■ Text shown:
= = = = = = =

2021 ACC Expert Consensus Decision Pathway on ASCVD Risk Reduction in Persistent Hypertriglyceridemia
American College of Cardiology · Consensus statement
BlueRipple Assessment
Triglycerides occupy an awkward place in cardiovascular care. They clearly travel with risk, yet for years there was little proof that lowering them did any good — so they were measured, noted, and often ignored. This ACC decision pathway is the attempt to give clinicians something concrete to do about a persistently high triglyceride level once LDL is already controlled.
Its structure is practical, organizing guidance around four groups: patients with established disease, patients with diabetes and added risk, high-risk primary-prevention patients, and those with severe hypertriglyceridemia (where the immediate concern shifts to preventing pancreatitis). The document leans heavily on the REDUCE-IT trial, which showed that icosapent ethyl — a purified prescription omega-3 — reduced cardiovascular events in high-risk patients with elevated triglycerides on a statin. It folds that finding into a stepwise plan, beginning with the foundations the marker most responds to: lifestyle, alcohol, glycemic control, and a review of contributing medications.

= = = = = = =

■ Extracted entries:
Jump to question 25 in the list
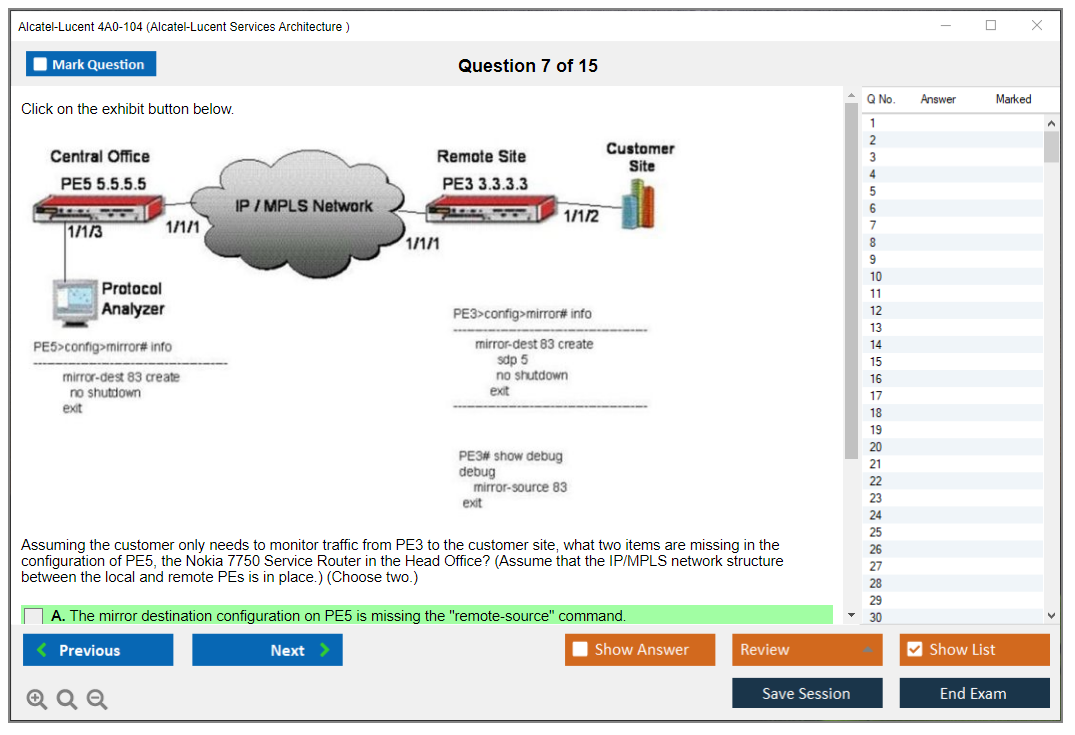(x=875, y=532)
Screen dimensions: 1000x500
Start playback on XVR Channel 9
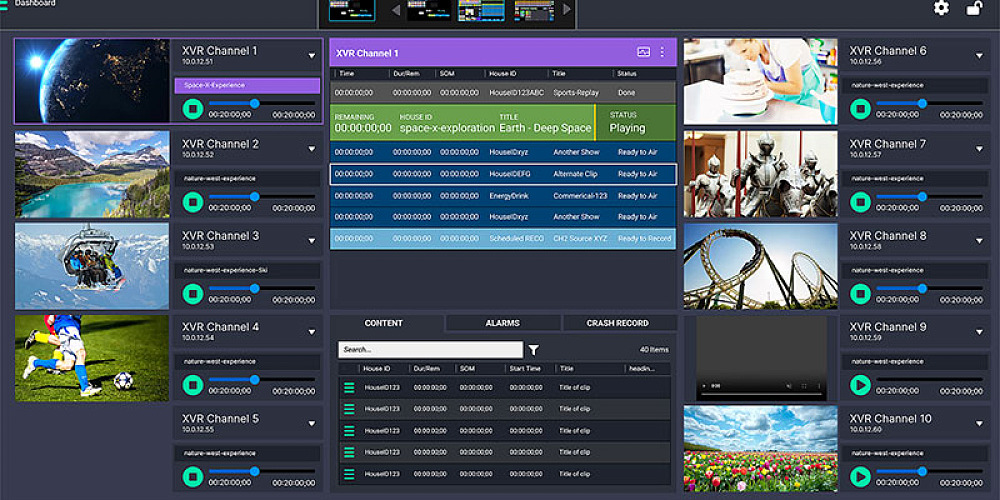pyautogui.click(x=860, y=385)
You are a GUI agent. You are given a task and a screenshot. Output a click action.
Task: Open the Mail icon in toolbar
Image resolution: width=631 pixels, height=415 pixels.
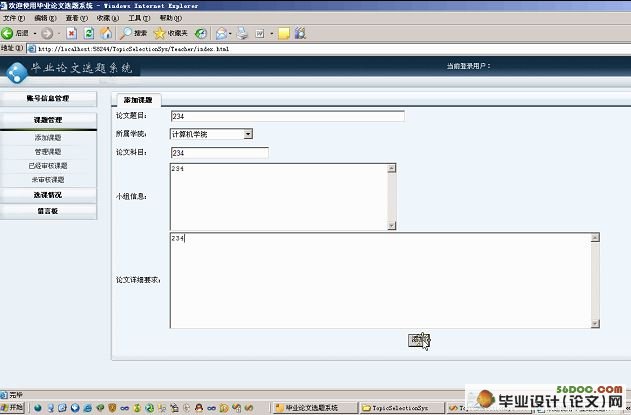[221, 33]
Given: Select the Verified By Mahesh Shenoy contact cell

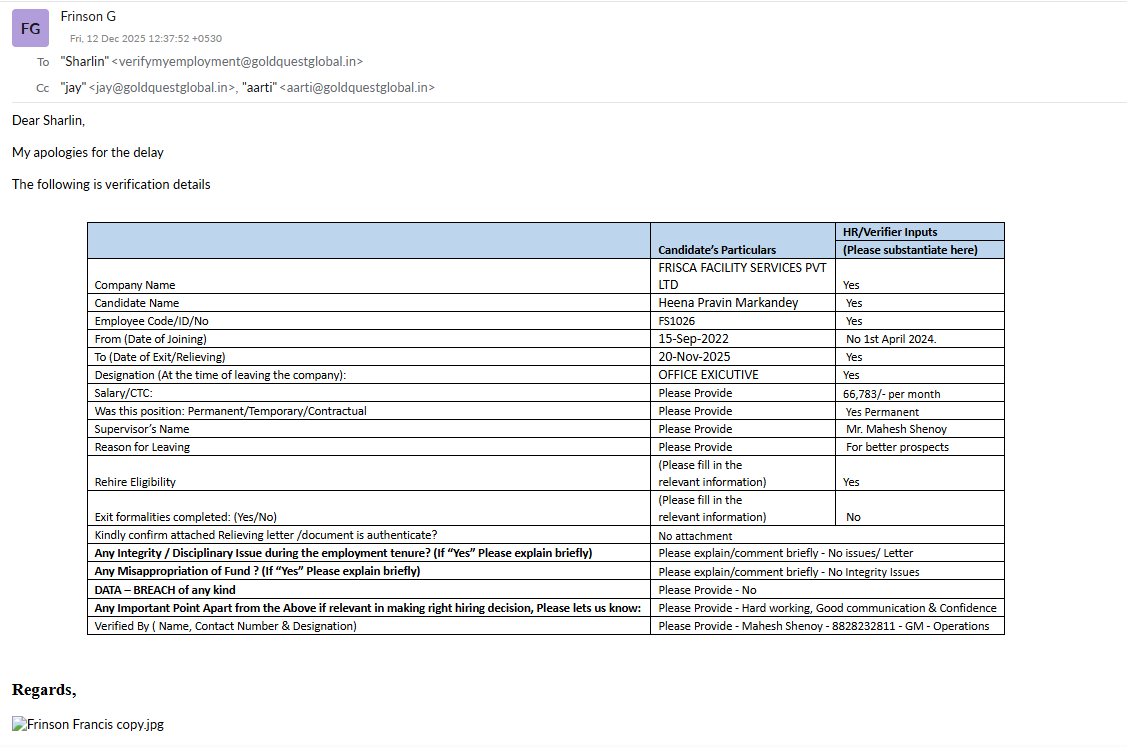Looking at the screenshot, I should click(824, 626).
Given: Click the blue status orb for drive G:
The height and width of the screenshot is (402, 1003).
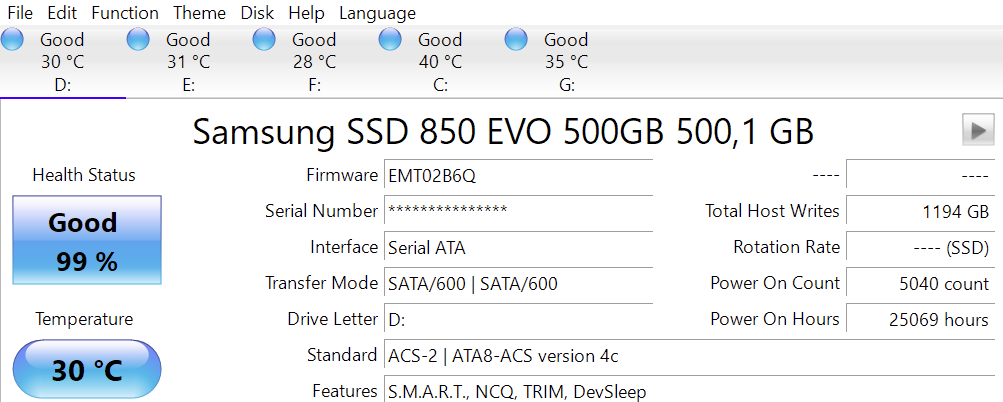Looking at the screenshot, I should point(516,40).
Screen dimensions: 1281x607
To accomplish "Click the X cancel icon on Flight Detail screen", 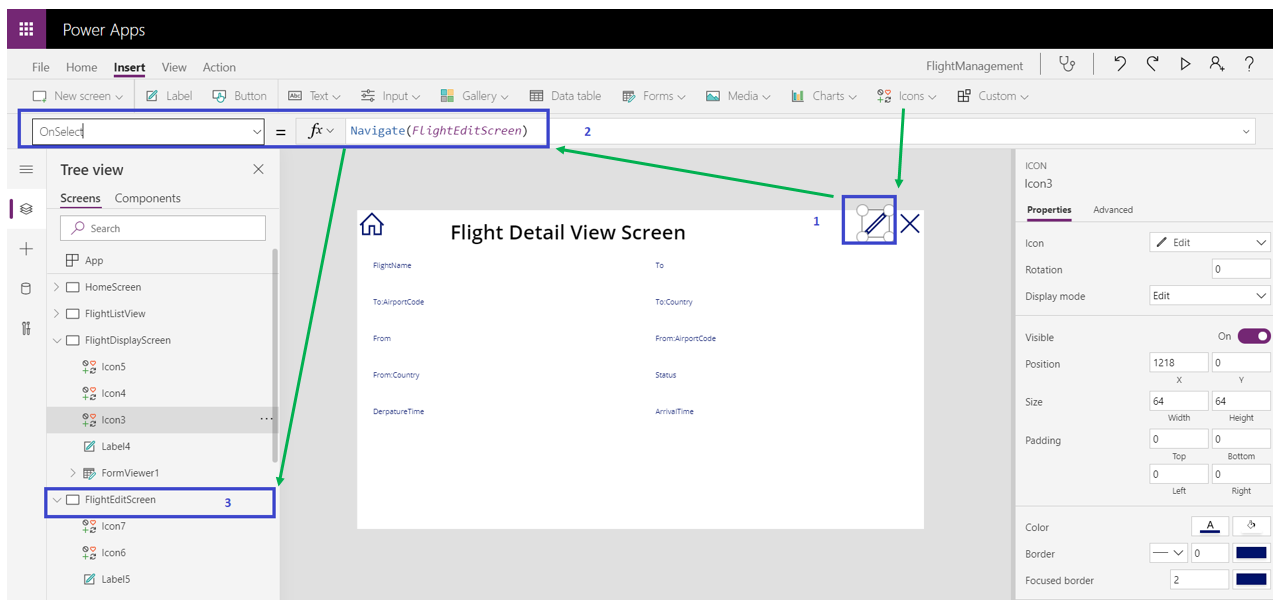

= = = = = = =

■ Exercise requirements: Continue the assessment of the ACC decision pathway on persistent hypertriglyceridemia above, starting right after its last sentence.

■ Solved problem:
The honest qualifiers are several. This is expert consensus, not a guideline; the headline evidence rests substantially on a single trial whose choice of comparator drew scientific debate; and triglyceride-lowering more generally has a checkered trial record. The pathway navigates a genuinely unsettled area.
We rate the evidence moderate. It is a careful, useful synthesis that fills a real gap in the 2018 cholesterol guideline — giving clinicians a defensible route through a risk factor that is easy to measure and, until recently, hard to act on.
The original source
Virani SS, Morris PB, Agarwala A, Ballantyne CM, Birtcher KK, Kris-Etherton PM, et al. 2021 ACC Expert Consensus Decision Pathway on the Management of ASCVD Risk Reduction in Patients With Persistent Hypertriglyceridemia. J Am Coll Cardiol. 2021 Aug 31;78(9):960-993. doi: 10.1016/j.jacc.2021.06.011.